Copy out exactly the lines below that run from the one holding "Open the volume control in the system tray" to the one holding "Click the flow diagram sidebar icon", keeping both of those lines and no others.

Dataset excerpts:

======

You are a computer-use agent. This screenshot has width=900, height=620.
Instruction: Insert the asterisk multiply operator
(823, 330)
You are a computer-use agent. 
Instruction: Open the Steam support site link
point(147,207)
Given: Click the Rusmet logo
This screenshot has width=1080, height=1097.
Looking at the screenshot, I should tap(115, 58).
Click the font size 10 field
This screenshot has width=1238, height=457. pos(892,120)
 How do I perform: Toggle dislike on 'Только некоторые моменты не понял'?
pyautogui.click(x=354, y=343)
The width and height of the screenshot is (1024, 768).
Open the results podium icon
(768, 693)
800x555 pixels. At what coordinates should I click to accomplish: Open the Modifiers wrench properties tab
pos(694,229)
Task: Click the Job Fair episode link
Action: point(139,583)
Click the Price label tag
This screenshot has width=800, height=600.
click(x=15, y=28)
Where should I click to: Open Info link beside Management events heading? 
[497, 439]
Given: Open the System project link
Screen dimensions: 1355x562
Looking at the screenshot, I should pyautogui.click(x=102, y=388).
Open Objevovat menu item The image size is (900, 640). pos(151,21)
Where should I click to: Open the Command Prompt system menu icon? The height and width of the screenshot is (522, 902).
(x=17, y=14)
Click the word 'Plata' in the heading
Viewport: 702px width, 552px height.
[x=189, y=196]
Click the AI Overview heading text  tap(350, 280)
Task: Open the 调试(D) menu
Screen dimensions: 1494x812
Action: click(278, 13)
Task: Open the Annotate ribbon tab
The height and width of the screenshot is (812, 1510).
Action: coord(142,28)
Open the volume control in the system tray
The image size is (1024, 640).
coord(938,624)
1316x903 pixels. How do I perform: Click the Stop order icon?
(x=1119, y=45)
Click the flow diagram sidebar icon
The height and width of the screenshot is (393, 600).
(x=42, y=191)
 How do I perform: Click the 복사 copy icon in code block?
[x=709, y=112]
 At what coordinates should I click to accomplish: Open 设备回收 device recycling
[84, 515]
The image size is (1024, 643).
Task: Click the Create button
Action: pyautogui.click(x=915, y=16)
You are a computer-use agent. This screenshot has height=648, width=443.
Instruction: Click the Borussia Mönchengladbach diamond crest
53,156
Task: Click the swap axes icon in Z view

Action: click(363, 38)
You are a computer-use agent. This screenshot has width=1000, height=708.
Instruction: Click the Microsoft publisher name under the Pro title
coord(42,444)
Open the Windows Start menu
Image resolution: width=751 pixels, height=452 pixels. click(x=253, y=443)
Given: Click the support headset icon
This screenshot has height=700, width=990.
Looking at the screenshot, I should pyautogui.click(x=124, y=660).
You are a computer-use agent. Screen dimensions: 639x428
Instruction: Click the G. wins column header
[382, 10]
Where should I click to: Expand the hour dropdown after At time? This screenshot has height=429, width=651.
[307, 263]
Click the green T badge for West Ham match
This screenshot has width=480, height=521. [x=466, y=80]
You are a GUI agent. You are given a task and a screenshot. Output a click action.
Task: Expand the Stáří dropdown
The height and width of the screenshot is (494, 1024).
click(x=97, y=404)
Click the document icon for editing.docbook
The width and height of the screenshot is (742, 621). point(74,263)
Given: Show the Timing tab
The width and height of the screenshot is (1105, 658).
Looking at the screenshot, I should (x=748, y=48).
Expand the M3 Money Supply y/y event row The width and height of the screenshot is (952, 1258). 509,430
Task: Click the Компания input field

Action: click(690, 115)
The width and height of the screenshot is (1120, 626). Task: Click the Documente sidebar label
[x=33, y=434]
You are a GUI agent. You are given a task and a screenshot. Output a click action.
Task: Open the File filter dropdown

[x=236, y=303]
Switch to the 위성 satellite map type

======

- _Task solution_:
Open the volume control in the system tray
The image size is (1024, 640).
coord(938,624)
1316x903 pixels. How do I perform: Click the Stop order icon?
(x=1119, y=45)
Click the flow diagram sidebar icon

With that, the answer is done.